La concelebrazione della Messa delle 10 di domenica mattina, nella Parrocchia di Santa Margherita, seguita da un breve momento di festa. Poi la concelebrazione della Messa delle 18.30, a Santa Maria, l’altra Parrocchia che forma la comunità del concentrico. Così, senza ingressi ufficiali né fasti – domenica 30 settembre prossimo – Paesana accoglierà don Remigio Luciano, 66 anni, da Dronero, 30 anni di sacerdozio alle spalle, il nuovo vicario parrocchiale che il vescovo di Saluzzo Giuseppe Guerrini ha incaricato di collaborare con il parroco del paese, don Celestino Ribero. Nella Parrocchia della frazione Calcinere, don Remigio verrà "presentato" la domenica successiva, 7 ottobre, al termine della Messa con il battesimo del piccolissimo Giuseppe Re.

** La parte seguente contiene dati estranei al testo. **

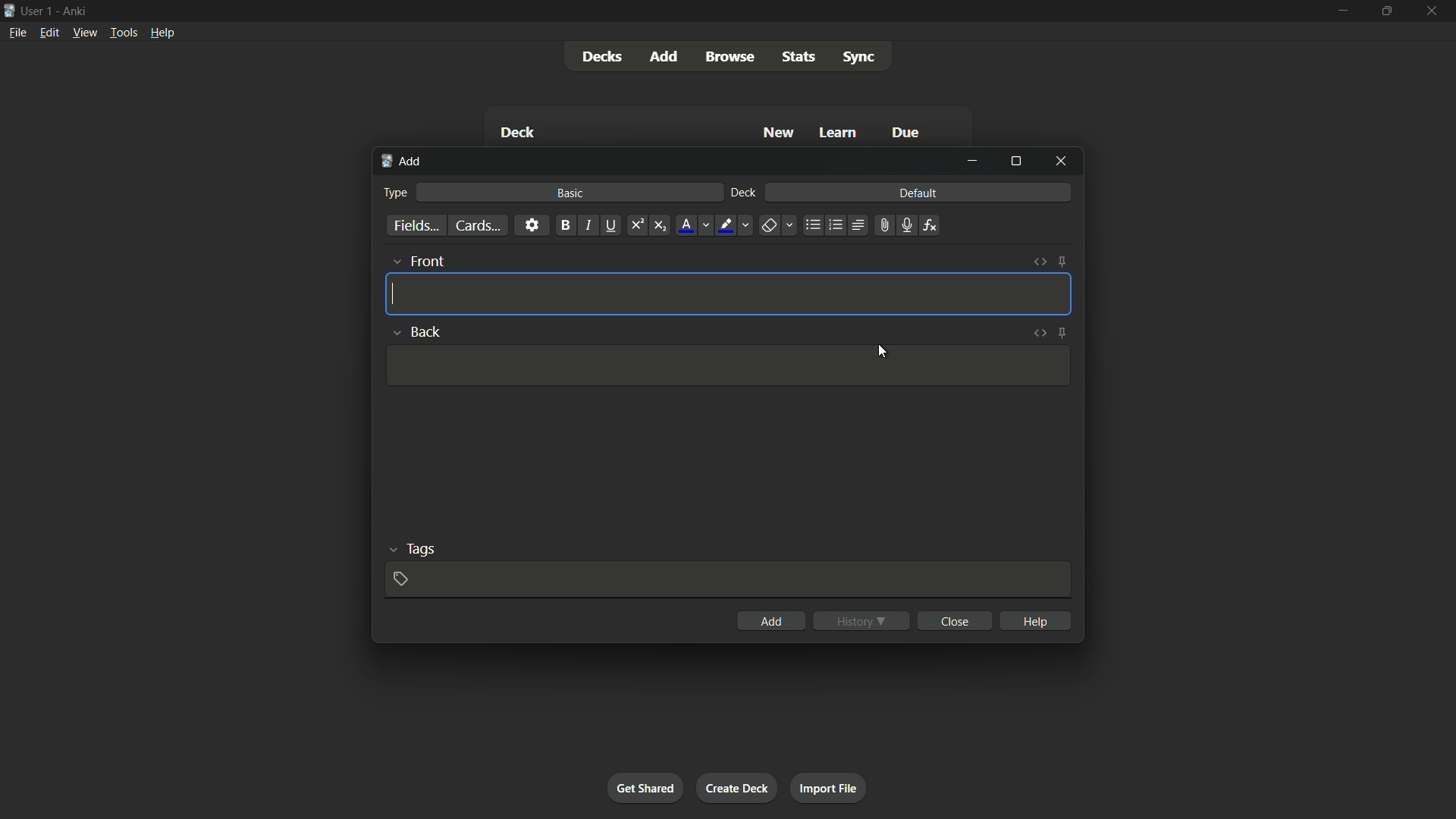 The width and height of the screenshot is (1456, 819). I want to click on close window, so click(1061, 161).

Per don Remigio è il ritorno a tutti gli effetti nella comunità diocesana saluzzese di ritorno da Cuneo, dove il sacerdote era membro – sin dal tempo degli studi teologici - del movimento contemplativo Charles De Foucauld (Città dei Ragazzi), che lo inviò anche alcuni anni in missione in Kenia, nella zona interna di Marsabit.

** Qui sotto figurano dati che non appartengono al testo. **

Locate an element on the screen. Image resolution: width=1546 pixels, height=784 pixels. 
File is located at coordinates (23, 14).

"Mi piacerebbe riuscire a portare coraggio, gioia, unità... Poi pian pianino, vedremo concretamente che cosa possiamo fare tutti isieme" ha scritto nel numero del bollettino parricchiale entrato in questi giorni in tutte le case di Paesana.
In festa per un sacerdote che arriva, melanconica per un altro che se ne va. Questa sarà però Paesana domenica prossima, quando si tratterà di salutare Paesana don Marco Casalis, che il vescovo ha deciso di strappare ad un paese che ne ha sempre apprezzato le doti di umiltà e genuinità e trasferire a Revello, con don Silvio Peirano, dove si occuperà del mondo giovanile, continuando nel contempo a “guardare” anche alla pastorale giovanile e dei ragazzi delle parrocchie della Valle Po.
Per lui, al momento, non sono previste celebrazioni particolari. “Perché lui non se ne va, continuerà a lavorare anche a fianco dei nostri giovani” la motivazione. Che sembra reggere soltanto sino ad un certo punto.